1) use of a therapeutic scope in order to use large particle/jumbo biopsy forceps;
2) initial careful scrutiny of entire Barrett's mucosa for any irregularities (tiny nodules, patches of friability/erythema, erosions, ulcers, strictures, or regions where esophageal wall appears fixed and or poorly distensible). These areas are separately target biopsies with jumbo biopsy forceps;
3) 4 quadrant jumbo biopsies at 1 cm intervals throughout length of Barrett's esophagus (and inclusive of any neosquamous reepithelialized tissue growth and cardia). Using this protocol, the extent, stage, and endoscopic appearance of 45 cancers that were detected within 123 HGD Barrett's esophagus patients was examined comparing 1 cm 4 quadrant method to a modeled, 2 cm 4 quadrant method. In 82% (37 of 45), the cancer was detected in biopsies from a single 1 cm level of the esophagus, and in 31 patients (69%) cancer was detected in a single endoscopic biopsy specimen. Three patients had multifocal cancers and 5 had cancer detected within two adjacent 1 cm levels. Target biopsies of endoscopically visible lesions yielded a diagnosis of cancer in 15/45 (33%) of patients. These authors then examined how many cancers would have been detected using a four-quadrant 2 cm protocol in those patients without visible lesions - only 13 or 26 cancers would have been diagnosis (50% miss rate using four-quadrant, 2 cm protocol). Hence, a standard of care has been established for HGD. Full implementation of the Seattle protocol (4 quadrant jumbo biopsies every 2 cm during surveillance of uncomplicated Barrett's esophagus followed by 4 quadrant biopsies at 1cm intervals once HGD has been identified) should be embraced, preached and utilized in daily practice until definitive objective, prospective data establishes an alternative gold standard.
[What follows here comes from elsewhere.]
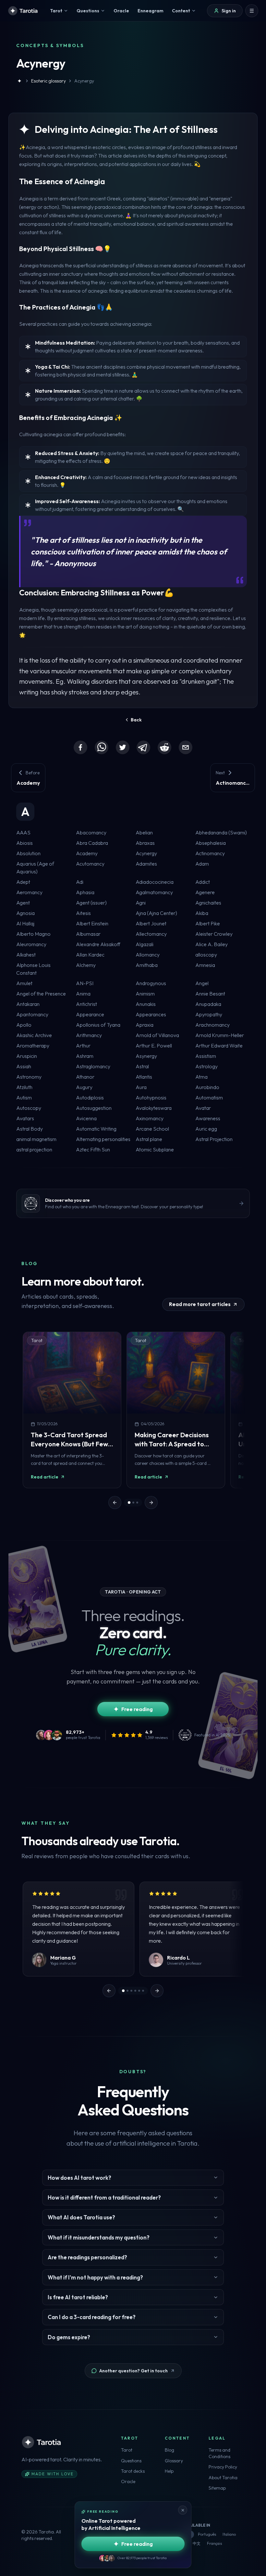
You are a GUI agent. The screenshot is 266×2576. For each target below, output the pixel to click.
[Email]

1. Bernstein DE, Barkin JS, Reiner DK, Lubin J, Phillips RS, Grauer L. Standard biopsy forceps versus large-capacity forceps with and without needle. Gastrointest Endosc 1995;41:573-576.

2. Cameron AJ, Carpenter HA. Barrett's esophagus, high-grade dysplasia, and early adenocarcinoma. A pathological study. Am J Gastroenterol 1997;92:586-591.

3. Falk GW, Rice TW, Goldblum JR, et al. Jumbo biopsy forceps protocol still misses unsuspected cancer for Barrett's esophagus with high-grade dysplasia. Gastrointest Endosc 1999;49:170-176.

4. Reid BJ, Blount PL, Feng Z, Levine DS. Optimizing endoscopic biopsy detection of early cancers in Barrett's high-grade dysplasia. Am J Gastroenterol 2000;95:3089-3095.